Exercise description
Every line of the records below that holds the word "will" belongs in the answer.

(Collected data)
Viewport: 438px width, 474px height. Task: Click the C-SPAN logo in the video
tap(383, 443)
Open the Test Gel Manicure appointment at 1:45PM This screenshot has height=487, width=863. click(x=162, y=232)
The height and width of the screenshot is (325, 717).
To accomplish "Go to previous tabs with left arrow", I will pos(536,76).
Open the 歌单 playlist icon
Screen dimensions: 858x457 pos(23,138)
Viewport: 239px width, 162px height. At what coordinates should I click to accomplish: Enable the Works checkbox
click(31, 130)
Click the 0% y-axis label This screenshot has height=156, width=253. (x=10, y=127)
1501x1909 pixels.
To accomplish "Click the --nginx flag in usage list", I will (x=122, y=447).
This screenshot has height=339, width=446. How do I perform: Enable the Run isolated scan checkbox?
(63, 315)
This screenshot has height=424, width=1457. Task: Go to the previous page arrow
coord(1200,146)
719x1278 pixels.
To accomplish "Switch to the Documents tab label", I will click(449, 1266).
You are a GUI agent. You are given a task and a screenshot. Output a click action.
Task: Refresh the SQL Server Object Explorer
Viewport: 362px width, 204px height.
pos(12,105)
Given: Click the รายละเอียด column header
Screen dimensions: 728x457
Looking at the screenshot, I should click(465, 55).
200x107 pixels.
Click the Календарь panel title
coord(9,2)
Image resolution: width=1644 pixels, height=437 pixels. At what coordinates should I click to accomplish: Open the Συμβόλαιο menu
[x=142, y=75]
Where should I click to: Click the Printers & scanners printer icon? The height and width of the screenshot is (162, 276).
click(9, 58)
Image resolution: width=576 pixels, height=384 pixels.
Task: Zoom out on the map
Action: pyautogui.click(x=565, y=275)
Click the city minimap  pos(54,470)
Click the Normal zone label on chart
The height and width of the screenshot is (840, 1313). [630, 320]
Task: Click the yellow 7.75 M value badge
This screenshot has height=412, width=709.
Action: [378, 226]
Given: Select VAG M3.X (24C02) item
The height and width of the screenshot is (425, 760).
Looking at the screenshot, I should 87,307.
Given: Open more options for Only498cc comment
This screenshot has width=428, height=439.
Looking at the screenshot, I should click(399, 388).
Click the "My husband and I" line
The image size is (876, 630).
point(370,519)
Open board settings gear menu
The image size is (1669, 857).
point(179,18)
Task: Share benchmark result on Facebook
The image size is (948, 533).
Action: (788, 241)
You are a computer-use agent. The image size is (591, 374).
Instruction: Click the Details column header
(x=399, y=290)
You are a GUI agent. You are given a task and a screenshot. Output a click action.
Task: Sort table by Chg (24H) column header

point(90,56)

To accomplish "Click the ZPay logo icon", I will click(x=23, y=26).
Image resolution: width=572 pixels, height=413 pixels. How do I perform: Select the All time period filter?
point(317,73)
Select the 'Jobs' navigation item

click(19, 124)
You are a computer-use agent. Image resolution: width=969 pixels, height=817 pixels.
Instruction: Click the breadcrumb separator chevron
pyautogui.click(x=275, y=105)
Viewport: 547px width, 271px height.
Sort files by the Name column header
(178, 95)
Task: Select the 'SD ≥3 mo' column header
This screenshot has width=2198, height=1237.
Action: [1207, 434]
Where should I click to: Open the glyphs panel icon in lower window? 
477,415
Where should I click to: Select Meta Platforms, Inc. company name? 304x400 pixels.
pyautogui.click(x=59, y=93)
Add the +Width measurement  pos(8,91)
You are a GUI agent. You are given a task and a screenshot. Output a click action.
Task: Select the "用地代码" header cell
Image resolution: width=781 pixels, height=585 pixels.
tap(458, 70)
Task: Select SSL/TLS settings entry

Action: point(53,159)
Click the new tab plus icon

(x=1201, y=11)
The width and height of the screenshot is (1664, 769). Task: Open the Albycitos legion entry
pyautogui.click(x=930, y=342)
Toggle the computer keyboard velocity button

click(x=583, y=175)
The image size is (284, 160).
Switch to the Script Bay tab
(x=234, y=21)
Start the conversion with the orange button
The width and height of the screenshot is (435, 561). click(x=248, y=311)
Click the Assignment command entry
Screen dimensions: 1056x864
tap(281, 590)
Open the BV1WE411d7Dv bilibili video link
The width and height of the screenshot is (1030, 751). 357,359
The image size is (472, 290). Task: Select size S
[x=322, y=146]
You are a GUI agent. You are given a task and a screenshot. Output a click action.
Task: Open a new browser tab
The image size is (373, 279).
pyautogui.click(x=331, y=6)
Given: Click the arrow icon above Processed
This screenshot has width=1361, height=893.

Output of the exercise
To accomplish "Go to previous tabs with left arrow", I will pos(536,76).
To accomplish "Click the --nginx flag in usage list", I will (x=122, y=447).
To accomplish "Switch to the Documents tab label", I will click(449, 1266).
To accomplish "Click the ZPay logo icon", I will click(x=23, y=26).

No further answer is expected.